#### Given text
U.S. company Sarepta Therapeutics, Inc. said it intends to submit a Biologics License Application (BLA) seeking accelerated approval for SRP-9001 (delandistrogene moxeparvovec) to treat ambulant individuals with Duchenne muscular dystrophy.
SRP-9001 is an investigational gene therapy for Duchenne being developed in partnership with Roche.
“We are delighted to confirm that based on the feedback we received following a thorough and in-depth review, we intend to submit a BLA for our SRP-9001 gene therapy to treat Duchenne muscular dystrophy this fall. We look forward to a collaborative review commencing this year and running through the first half of 2023,” said Doug Ingram, president and chief executive officer, Sarepta Therapeutics.
“Duchenne robs children daily and hourly of their muscle, stealing them bit by bit from their families and loved ones. Guided by rigorous science and productive regulatory discussions, our goal is to move with the urgency desperately needed by the patient community, and our upcoming BLA filing for SRP-9001 serves that goal.”
SRP-9001 was granted Fast Track designation in July 2020, an FDA process designed to facilitate the development and expedited review of drugs that treat serious conditions and fill unmet medical needs. In addition to Fast Track, SRP-9001 has also been granted Rare Pediatric Disease (RPD) designation in the U.S., and Orphan Drug status in the U.S., the European Union, Switzerland and Japan.
About SRP-9001 (delandistrogene moxeparvovec)
SRP-9001 (delandistrogene moxeparvovec) is an investigational gene transfer therapy intended to deliver SRP-9001 to muscle tissue for the targeted production of functional components of dystrophin. Sarepta is responsible for global development and manufacturing for SRP-9001 and plans to commercialize SRP-9001 in the U.S. upon receiving FDA approval.
In December 2019, Roche partnered with Sarepta to combine Roche’s global reach, commercial presence and regulatory expertise with Sarepta’s gene therapy candidate for Duchenne to accelerate access to SRP-9001 for patients outside the U.S.
About Duchenne muscular dystrophy
Duchenne muscular dystrophy (DMD) is a rare, fatal neuromuscular genetic disease that occurs in approximately one in every 3,500-5,000 newborn males worldwide. DMD is caused by a change or mutation in the gene that encodes instructions for dystrophin. Symptoms of DMD usually appear in infants and toddlers.
Affected children may experience developmental delays such as difficulty in walking, climbing stairs or standing from a sitting position. As the disease progresses, muscle weakness in the lower limbs spreads to the arms and other areas.
Most patients require full-time use of a wheelchair in their early teens, and then progressively lose the ability to independently perform activities of daily living such as using the restroom, bathing and feeding. Eventually, increasing difficulty in breathing due to respiratory muscle dysfunction requires ventilation support, and cardiac dysfunction can lead to heart failure.
The condition is universally fatal, and patients usually succumb to the disease in their twenties.
########
Actions to take →
1. Answer these questions using the Sarepta announcement:
(a) In what month and year was SRP-9001 granted Fast Track designation?
(b) In what month and year did Roche partner with Sarepta?
(c) At what stage of life do most Duchenne patients require full-time use of a wheelchair?
2. Repeat everything in the Sarepta announcement from "SRP-9001 is an" down to "officer, Sarepta Therapeutics.", word for word.
#### Material supplied
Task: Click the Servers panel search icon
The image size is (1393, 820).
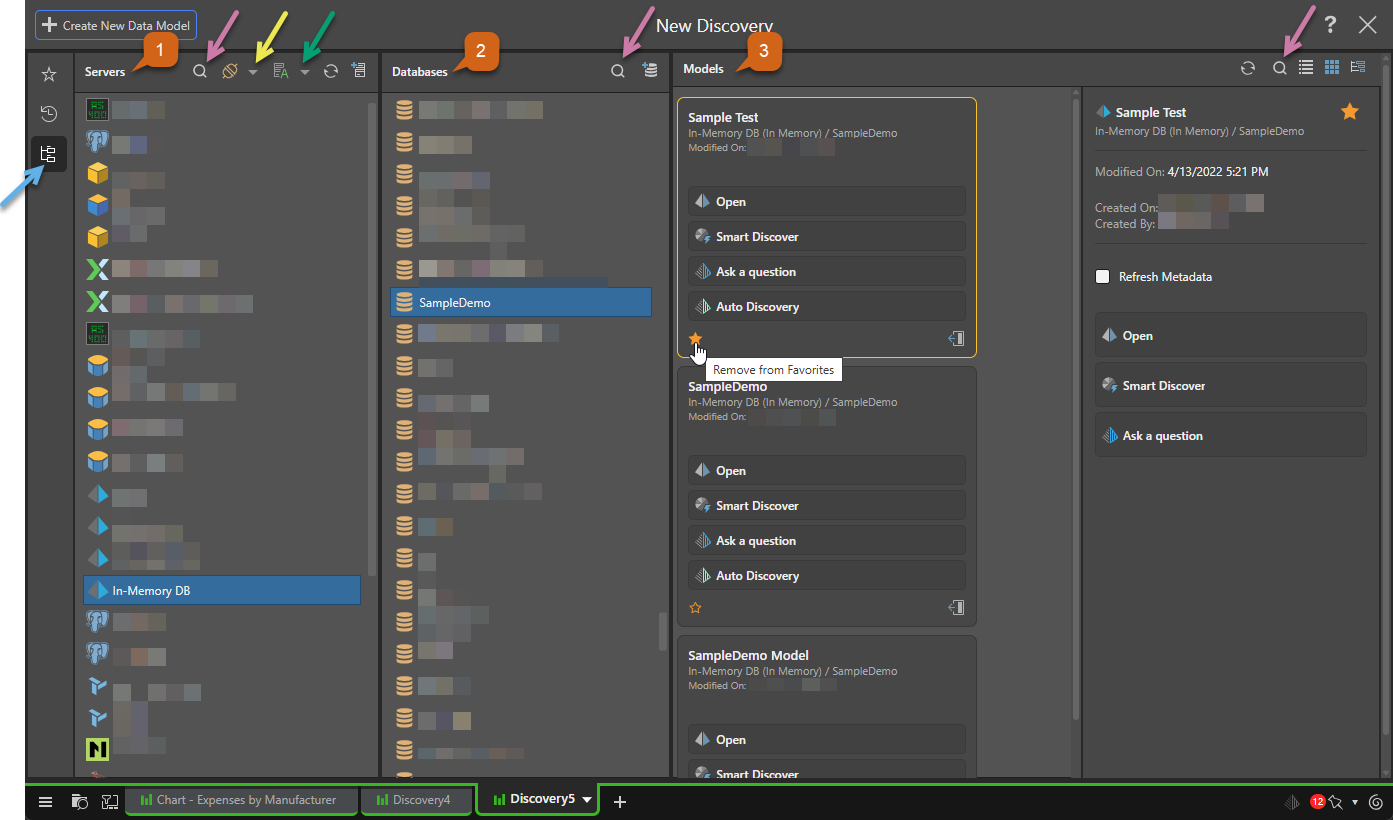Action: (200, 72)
########
#### Material supplied
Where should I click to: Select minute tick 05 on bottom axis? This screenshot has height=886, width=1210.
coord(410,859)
########
Solutions by task →
1.
(a) July 2020
(b) December 2019
(c) In their early teens

2.
SRP-9001 is an investigational gene therapy for Duchenne being developed in partnership with Roche.
“We are delighted to confirm that based on the feedback we received following a thorough and in-depth review, we intend to submit a BLA for our SRP-9001 gene therapy to treat Duchenne muscular dystrophy this fall. We look forward to a collaborative review commencing this year and running through the first half of 2023,” said Doug Ingram, president and chief executive officer, Sarepta Therapeutics.